A finales del año pasado, un grupo de especialistas de la Comisión Interamericana de Derechos Humanos (CIDH) inició una investigación paralela a la del gobierno mexicano sobre la desaparición de los 43 estudiantes normalistas de Ayotzinapa. Luego de las pesquisas oficiales del gobierno de México, el entonces procurador Jesús Murillo Karam concluyó  que los estudiantes habían sido asesinados e incinerados en el basurero municipal de  Cocula, a lo cual llamó una "verdad histórica".

Tras meses de innumerables inconsistencias aunadas a una incredulidad masiva, este domingo el Grupo Interdisciplinario de Expertos Independientes nombrado por la CIDH para el caso Ayotzinapa dio a conocer su informe, en el cual descarta contundentemente la posibilidad de que los estudiantes hayan sido incinerados en ese basurero. "Los muchachos no fueron incinerados en el basurero de Cocula", asegura Francisco Cox, uno de los investigadores.

Lo anterior desmiente la “verdad histórica” de los hechos por parte del gobierno y además revela circunstancias hasta ahora ignoradas, como que los estudiantes fueron monitoreados por autoridades de todos los niveles: municipal, estatal y federal.
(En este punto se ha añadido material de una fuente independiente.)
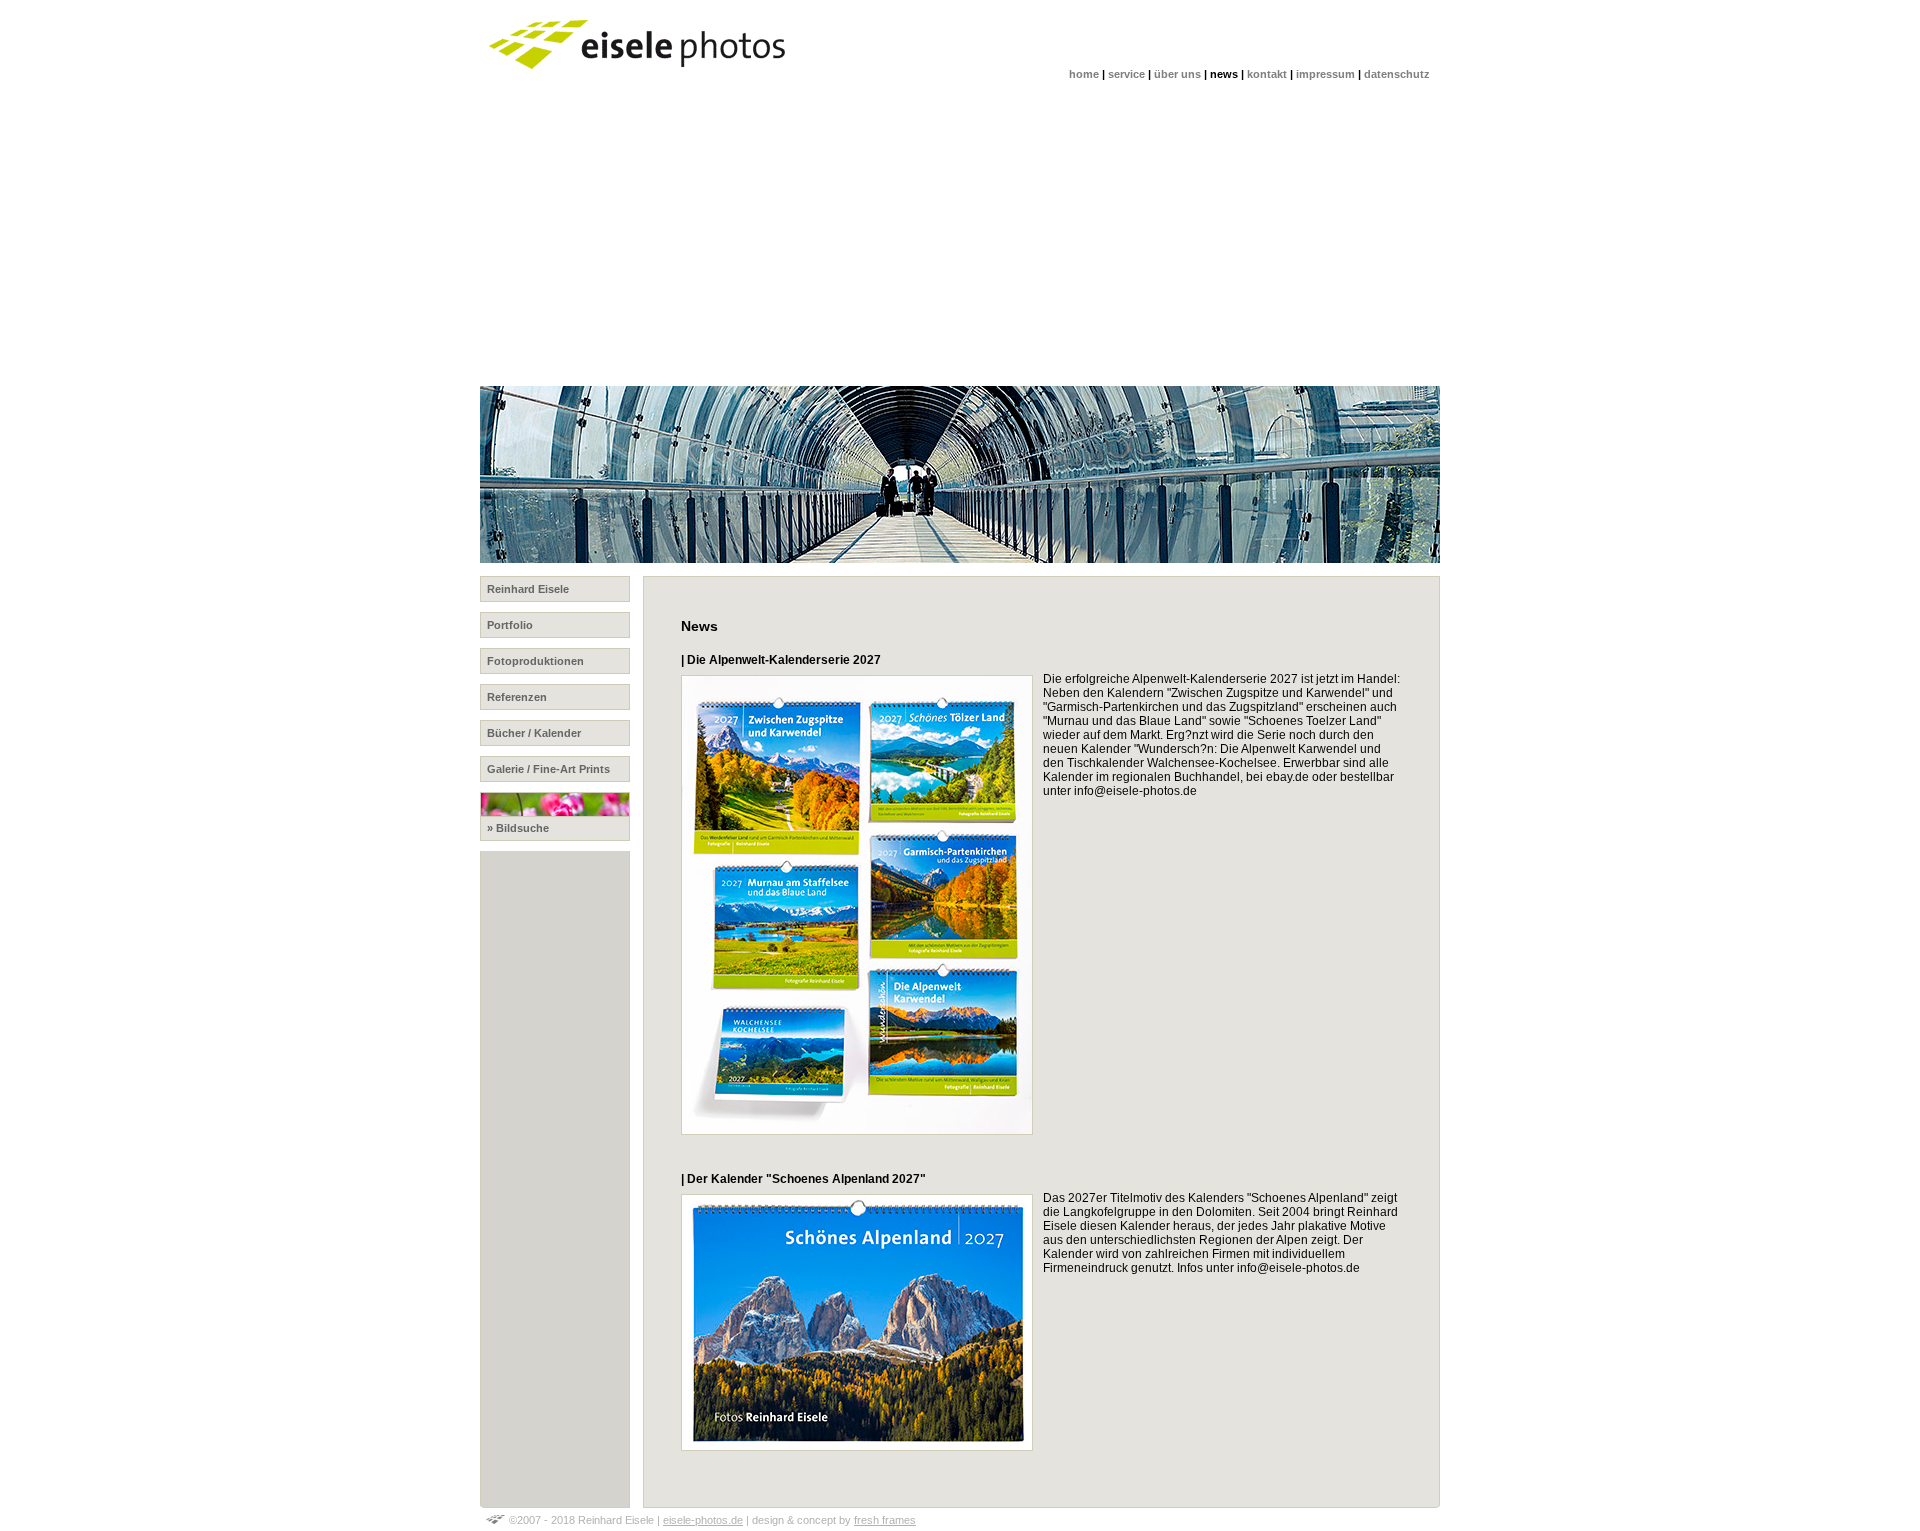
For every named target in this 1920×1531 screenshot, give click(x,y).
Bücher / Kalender (534, 733)
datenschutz (1397, 74)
También que fueron atacados en al menos nueve puntos  (información igualmente omitida por parte del gobierno) y advierte que el Ejército tuvo contacto con algunos de los estudiantes. Por último, los investigadores creen que uno de los autobuses pudo haber estado cargado con heroína sin que los estudiantes lo supieran; ¿cuántos intereses habrían sido tocados de ser esto cierto?

Desde que este caso fue destapado y con ello la indignación ciudadana se activó más fuerte que nunca en los últimos años, el gobierno de Enrique Peña Nieto ha sido fuertemente desacreditado. Luego de un inicio de gobierno en el que los medios internacionales ensalzaran su mandato por concretar más reformas neoliberales, ahora que la “verdad histórica” queda desmentida, la crisis en la actuación del Estado en el caso más polémico de su trayecto es desastrosa.